Another week, another extraordinary Chekhov revival. The plays may be well over a century old, but no living playwright has caught the temperature of our times half as well. His stagnant rural Russia is the perfect expression of our own flatlining economy. In the frustrations of ordinary folk, you can sense a revolution fermenting.

Helena Kaut-Howson’s searing contemporary spin on his untitled debut – often staged as ‘Platanov’ – confirms all this. In the last year, we’ve seen his all-time classics sparkle including Benedict Andrews’s ‘Three Sisters’ and Headlong’s ‘The Seagull’ (arriving in Richmond next week), but even this flawed first effort – unstaged and unpublished in the playwright’s lifetime, and here cut from six hours to three – nails the grinding exasperation of hopelessness without horizons.

Actually, in the first half at least, writer-director Kaut-Howson makes her version – entitled ‘Sons Without Fathers’ – stand alongside Chekhov’s best.

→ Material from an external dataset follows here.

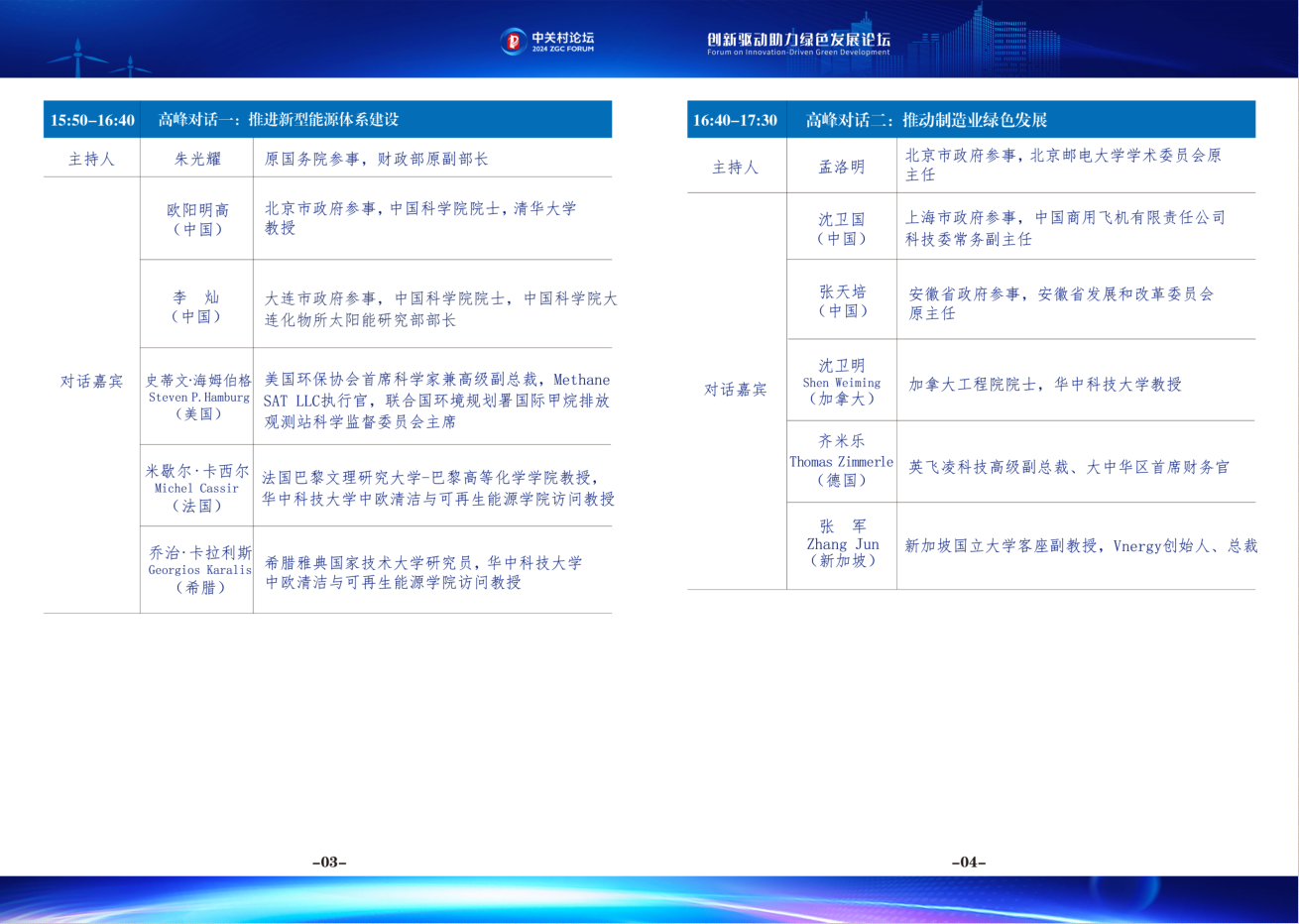1299x924 pixels.
Task: Select the name Shen Weiming
Action: (841, 383)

Jack Laskey’s unkempt Platanov, a small-town teacher whose forsaken potential and ambition, is happiest when railing at the world. Like a Gatsby of the dacha, he leads one party into the next, calling the vodka shots and flitting between mistresses, despite wholeheartedly loving his wife. The escapism is infantile: a piss-up in a nursery.

The second half gets bogged down in his tangled love-life like a farce in slow-motion, sluggish with melancholy, but the babbling chaos of the first is so gripping and the cast so unanimously engrossing, it hardly matters. Laskey is superb: lank-haired, red-eyed and manically charismatic. Simon Scardifield, as his brother-in-law and local doctor, is even better; an infuriating jester neglecting his duties to drink himself senseless. Strong work too from a headstrong Marianne Oldham and Mark Jax as the unhinged horse-thief Osip.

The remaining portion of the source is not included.